Pouvez-vous reprendre l'article sur le travail détaché en commençant par "L’INFO. La décision" et en allant jusqu'à "ce dernier pratiquait.", en remplaçant "maître d’ouvrage" par "donneur d’ordre" ?

* [Texte à lire]
....................
Travail détaché : première condamnation d’un client en France

Parmi les condamnés, l'entreprise Promogim, l'une des entreprises leaders dans le secteur de la promotion immobilière.
Parmi les condamnés, l'entreprise Promogim, l'une des entreprises leaders dans le secteur de la promotion immobilière. © REUTERS
  • Copié
Olivier Samain et Damien Brunon , modifié à
INFO E1 - Une société a été condamnée à 210.000 euros d’amende pour avoir choisi un sous-traitant qui pratiquait des prix étrangement bas.

L’INFO. La décision devrait faire date. En pleine polémique sur la directive européenne “détachement”, pour la première fois, un maître d’ouvrage a été condamné en France à cause des dérives liées aux travailleurs européens qui arrivent sur le marché français, selon les informations d'Europe 1. Jusque-là, seuls des sous-traitants avaient été rattrapés par la justice pour les conditions de travail qu’ils appliquaient aux “détachés”. Cette fois-ci, la justice a considéré que l’entreprise cliente ne pouvait pas ignorer que son sous-traitant ne respectait pas les règles en vigueur au vu des prix que ce dernier pratiquait.

L’histoire. Décembre 2007, une Société Civile Immobilière, la SCI Rhône, traite un important marché de construction près d’Annecy. Cette entreprise, créée de toute pièce par l’un des leaders français du marché de la promotion immobilière, Promogim, veut construire un complexe de 43 logements à Pringy.
....................
* [Données sources]
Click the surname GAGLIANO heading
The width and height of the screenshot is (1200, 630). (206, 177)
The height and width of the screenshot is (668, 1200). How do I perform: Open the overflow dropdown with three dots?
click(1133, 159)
....................
* [Résultat]
L’INFO. La décision devrait faire date. En pleine polémique sur la directive européenne “détachement”, pour la première fois, un donneur d’ordre a été condamné en France à cause des dérives liées aux travailleurs européens qui arrivent sur le marché français, selon les informations d'Europe 1. Jusque-là, seuls des sous-traitants avaient été rattrapés par la justice pour les conditions de travail qu’ils appliquaient aux “détachés”. Cette fois-ci, la justice a considéré que l’entreprise cliente ne pouvait pas ignorer que son sous-traitant ne respectait pas les règles en vigueur au vu des prix que ce dernier pratiquait.